# START OF MATERIAL SUPPLIED

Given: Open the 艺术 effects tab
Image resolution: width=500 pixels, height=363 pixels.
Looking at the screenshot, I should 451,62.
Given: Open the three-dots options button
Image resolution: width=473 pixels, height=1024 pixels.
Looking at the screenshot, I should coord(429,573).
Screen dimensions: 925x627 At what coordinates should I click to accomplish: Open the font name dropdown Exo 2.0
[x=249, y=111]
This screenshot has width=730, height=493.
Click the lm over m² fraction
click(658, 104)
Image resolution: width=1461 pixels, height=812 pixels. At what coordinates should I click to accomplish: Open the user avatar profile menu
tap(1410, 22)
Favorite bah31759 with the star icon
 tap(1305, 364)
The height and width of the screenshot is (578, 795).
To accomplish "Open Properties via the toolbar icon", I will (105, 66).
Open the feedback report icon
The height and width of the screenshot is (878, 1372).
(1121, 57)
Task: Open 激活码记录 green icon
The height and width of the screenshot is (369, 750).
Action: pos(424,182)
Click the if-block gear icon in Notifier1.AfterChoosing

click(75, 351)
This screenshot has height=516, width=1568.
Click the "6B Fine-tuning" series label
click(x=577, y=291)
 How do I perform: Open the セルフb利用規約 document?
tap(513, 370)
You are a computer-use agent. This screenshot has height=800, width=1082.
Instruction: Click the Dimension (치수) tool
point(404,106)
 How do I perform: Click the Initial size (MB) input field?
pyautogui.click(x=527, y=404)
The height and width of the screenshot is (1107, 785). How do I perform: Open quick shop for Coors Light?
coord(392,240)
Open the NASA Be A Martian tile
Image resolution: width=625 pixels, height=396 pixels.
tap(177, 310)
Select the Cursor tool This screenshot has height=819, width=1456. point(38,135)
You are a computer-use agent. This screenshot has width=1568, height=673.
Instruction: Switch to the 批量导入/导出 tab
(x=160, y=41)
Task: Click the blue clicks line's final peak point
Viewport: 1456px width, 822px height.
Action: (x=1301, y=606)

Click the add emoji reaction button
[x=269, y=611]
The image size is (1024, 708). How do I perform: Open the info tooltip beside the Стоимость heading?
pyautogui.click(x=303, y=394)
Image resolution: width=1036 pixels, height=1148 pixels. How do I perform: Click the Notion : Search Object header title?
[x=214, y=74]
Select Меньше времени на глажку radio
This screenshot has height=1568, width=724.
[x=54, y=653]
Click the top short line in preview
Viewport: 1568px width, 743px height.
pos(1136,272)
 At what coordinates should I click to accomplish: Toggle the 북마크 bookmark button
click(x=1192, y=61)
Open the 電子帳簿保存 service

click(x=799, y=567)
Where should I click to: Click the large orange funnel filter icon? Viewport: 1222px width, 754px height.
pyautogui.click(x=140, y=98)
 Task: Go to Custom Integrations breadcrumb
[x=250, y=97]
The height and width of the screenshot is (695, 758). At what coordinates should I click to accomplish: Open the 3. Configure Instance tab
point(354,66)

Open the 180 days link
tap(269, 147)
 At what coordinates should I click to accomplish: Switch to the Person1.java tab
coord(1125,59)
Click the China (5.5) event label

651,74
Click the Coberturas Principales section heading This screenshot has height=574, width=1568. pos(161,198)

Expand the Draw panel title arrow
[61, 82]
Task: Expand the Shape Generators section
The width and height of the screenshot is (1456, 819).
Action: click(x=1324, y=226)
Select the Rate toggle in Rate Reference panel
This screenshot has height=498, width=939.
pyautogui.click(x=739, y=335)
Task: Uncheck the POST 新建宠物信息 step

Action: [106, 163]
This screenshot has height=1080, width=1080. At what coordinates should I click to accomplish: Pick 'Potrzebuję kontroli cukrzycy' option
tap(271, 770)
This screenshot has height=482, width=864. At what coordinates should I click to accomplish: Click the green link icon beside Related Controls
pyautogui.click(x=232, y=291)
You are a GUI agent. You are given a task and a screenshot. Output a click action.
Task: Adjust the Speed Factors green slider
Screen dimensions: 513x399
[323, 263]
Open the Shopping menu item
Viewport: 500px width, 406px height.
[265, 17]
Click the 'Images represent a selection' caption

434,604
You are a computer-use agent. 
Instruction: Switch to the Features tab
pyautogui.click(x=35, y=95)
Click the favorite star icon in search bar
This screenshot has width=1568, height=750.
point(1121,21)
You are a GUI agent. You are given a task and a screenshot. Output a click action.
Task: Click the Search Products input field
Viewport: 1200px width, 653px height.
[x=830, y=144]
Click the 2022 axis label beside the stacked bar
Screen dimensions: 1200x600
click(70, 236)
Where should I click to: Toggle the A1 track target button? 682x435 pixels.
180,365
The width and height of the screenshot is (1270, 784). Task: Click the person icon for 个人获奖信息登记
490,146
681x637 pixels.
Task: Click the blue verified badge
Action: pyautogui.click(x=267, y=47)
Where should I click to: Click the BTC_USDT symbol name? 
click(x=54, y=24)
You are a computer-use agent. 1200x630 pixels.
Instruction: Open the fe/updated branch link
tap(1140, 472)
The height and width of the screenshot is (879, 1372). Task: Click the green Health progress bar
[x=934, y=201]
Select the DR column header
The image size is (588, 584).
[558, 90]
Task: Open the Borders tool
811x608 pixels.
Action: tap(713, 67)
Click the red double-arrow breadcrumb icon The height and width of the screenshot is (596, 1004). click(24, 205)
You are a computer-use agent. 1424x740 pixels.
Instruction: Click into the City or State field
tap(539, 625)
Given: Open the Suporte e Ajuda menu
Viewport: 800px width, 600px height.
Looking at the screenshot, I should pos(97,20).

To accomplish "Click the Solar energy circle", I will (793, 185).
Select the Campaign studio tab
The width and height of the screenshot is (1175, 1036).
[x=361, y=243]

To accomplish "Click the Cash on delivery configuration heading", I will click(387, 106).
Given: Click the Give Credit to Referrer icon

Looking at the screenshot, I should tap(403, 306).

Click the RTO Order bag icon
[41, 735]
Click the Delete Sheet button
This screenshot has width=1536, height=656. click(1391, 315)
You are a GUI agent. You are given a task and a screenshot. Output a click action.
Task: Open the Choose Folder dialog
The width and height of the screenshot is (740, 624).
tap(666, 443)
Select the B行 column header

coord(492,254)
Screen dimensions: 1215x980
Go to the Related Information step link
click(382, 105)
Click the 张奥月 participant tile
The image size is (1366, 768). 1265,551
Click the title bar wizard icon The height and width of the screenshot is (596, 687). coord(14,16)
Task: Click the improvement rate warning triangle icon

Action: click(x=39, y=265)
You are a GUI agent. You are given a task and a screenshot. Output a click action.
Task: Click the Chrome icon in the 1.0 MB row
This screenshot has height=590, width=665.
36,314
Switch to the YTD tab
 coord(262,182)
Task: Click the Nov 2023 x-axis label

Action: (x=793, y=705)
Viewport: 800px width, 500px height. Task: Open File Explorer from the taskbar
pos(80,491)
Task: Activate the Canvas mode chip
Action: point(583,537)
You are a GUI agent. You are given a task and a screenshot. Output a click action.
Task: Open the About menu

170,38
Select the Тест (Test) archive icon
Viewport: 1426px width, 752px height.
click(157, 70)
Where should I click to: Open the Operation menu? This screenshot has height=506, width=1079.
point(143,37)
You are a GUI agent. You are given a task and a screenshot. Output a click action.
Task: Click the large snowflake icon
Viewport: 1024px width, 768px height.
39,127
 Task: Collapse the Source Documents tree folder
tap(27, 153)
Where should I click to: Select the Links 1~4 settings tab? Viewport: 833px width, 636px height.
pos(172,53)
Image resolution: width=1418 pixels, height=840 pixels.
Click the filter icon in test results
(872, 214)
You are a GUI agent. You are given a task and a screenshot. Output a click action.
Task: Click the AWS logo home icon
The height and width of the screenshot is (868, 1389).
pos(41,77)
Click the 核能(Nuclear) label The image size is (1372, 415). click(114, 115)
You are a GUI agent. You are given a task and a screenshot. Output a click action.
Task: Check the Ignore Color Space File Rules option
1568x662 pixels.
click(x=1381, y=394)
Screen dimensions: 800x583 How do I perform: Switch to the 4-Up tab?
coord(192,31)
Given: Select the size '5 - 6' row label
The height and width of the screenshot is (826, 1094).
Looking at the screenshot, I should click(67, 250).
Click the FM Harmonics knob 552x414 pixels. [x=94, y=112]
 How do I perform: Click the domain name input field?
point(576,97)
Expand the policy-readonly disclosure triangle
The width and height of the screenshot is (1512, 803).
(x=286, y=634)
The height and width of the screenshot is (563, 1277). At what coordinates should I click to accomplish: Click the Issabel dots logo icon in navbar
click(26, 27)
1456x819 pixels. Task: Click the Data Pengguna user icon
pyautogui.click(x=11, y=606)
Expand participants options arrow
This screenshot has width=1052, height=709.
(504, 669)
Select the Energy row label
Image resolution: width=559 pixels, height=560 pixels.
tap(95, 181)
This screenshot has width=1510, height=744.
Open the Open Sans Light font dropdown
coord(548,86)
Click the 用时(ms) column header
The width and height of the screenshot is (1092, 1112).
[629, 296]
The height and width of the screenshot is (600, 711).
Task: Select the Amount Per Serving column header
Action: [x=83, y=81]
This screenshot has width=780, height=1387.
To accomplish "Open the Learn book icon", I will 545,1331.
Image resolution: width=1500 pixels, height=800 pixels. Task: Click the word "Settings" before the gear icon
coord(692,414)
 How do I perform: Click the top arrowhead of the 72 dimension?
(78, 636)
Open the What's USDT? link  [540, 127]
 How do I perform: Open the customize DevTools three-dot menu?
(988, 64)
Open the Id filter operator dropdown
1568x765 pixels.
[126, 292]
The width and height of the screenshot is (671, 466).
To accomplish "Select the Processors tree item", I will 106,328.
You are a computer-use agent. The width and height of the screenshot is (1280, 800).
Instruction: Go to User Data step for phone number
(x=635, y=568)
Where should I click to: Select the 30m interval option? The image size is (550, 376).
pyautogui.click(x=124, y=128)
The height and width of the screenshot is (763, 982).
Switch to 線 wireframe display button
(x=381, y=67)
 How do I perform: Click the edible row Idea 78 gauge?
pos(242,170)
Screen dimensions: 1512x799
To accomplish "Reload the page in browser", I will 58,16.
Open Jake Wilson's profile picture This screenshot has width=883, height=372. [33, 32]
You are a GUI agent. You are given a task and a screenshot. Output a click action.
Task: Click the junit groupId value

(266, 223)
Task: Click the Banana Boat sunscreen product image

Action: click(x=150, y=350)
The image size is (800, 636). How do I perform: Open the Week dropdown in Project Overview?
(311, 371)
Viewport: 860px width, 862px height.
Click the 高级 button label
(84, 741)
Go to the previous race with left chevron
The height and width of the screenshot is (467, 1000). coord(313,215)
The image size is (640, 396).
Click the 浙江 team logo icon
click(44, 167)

# END OF MATERIAL SUPPLIED

WORK INSTRUCTIONS: Copy the material above, from its first line through the line containing "pyautogui.click(x=527, y=404)", with both of those lines included and every line unchanged.

REPLY TO THE TASK:
Given: Open the 艺术 effects tab
Image resolution: width=500 pixels, height=363 pixels.
Looking at the screenshot, I should 451,62.
Given: Open the three-dots options button
Image resolution: width=473 pixels, height=1024 pixels.
Looking at the screenshot, I should coord(429,573).
Screen dimensions: 925x627 At what coordinates should I click to accomplish: Open the font name dropdown Exo 2.0
[x=249, y=111]
This screenshot has width=730, height=493.
Click the lm over m² fraction
click(658, 104)
Image resolution: width=1461 pixels, height=812 pixels. At what coordinates should I click to accomplish: Open the user avatar profile menu
tap(1410, 22)
Favorite bah31759 with the star icon
 tap(1305, 364)
The height and width of the screenshot is (578, 795).
To accomplish "Open Properties via the toolbar icon", I will (105, 66).
Open the feedback report icon
The height and width of the screenshot is (878, 1372).
(1121, 57)
Task: Open 激活码记录 green icon
The height and width of the screenshot is (369, 750).
Action: pos(424,182)
Click the if-block gear icon in Notifier1.AfterChoosing

click(75, 351)
This screenshot has height=516, width=1568.
Click the "6B Fine-tuning" series label
click(x=577, y=291)
 How do I perform: Open the セルフb利用規約 document?
tap(513, 370)
You are a computer-use agent. This screenshot has height=800, width=1082.
Instruction: Click the Dimension (치수) tool
point(404,106)
 How do I perform: Click the Initial size (MB) input field?
pyautogui.click(x=527, y=404)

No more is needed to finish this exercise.